D$^3$FlowSLAM: Self-Supervised Dynamic SLAM with Flow Motion Decomposition and DINO Guidance
Xingyuan Yu, Weicai Ye, Xiyue Guo, Yuhang Ming, Jinyu Li, Hujun Bao, Zhaopeng Cui, Guofeng Zhang
TL;DR
D$^3$FlowSLAM tackles robust dense SLAM in highly dynamic scenes by decomposing optical flow into static and dynamic components via a dual-flow representation and updating pose, depth, and motion with a ConvGRU-based dynamic update module. It extends the DROID-SLAM foundation with a dense bundle adjustment layer and a self-supervised objective that leverages DINO-based foreground priors, artificial masks, and flow-guided losses to enable label-free training. The method achieves superior or competitive performance compared to self-supervised baselines and, in some cases, matches supervised methods across diverse dynamic datasets (e.g., VKITTI2, KITTI, TUM-RGBD) while maintaining end-to-end differentiability.
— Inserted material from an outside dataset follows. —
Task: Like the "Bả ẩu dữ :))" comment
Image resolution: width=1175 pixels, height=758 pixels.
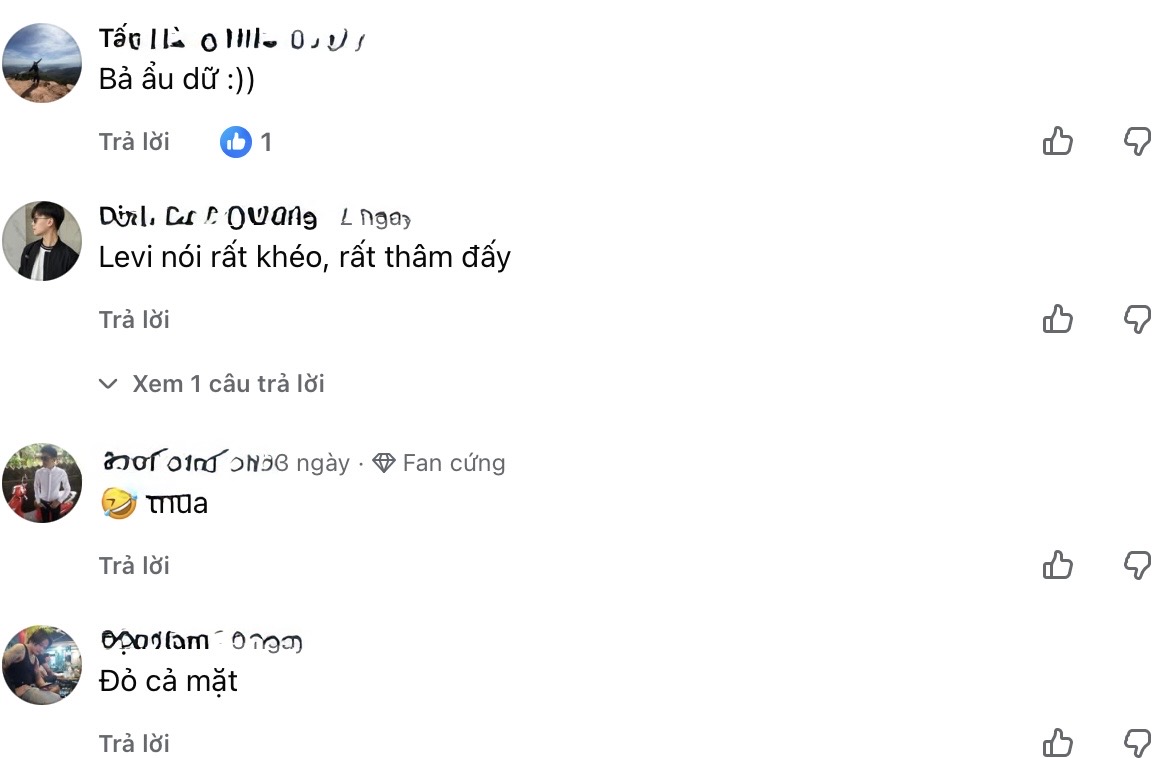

This approach offers practical impact for AR/robotics in real-world dynamics, though it requires GPUs, careful hyperparameter tuning, and may not yet reach real-time performance on all sequences.
Abstract
In this paper, we introduce a self-supervised deep SLAM method that robustly operates in dynamic scenes while accurately identifying dynamic components. Our method leverages a dual-flow representation for static flow and dynamic flow, facilitating effective scene decomposition in dynamic environments. We propose a dynamic update module based on this representation and develop a dense SLAM system that excels in dynamic scenarios. In addition, we design a self-supervised training scheme using DINO as a prior, enabling label-free training. Our method achieves superior accuracy compared to other self-supervised methods. It also matches or even surpasses the performance of existing supervised methods in some cases. All code and data will be made publicly available upon acceptance.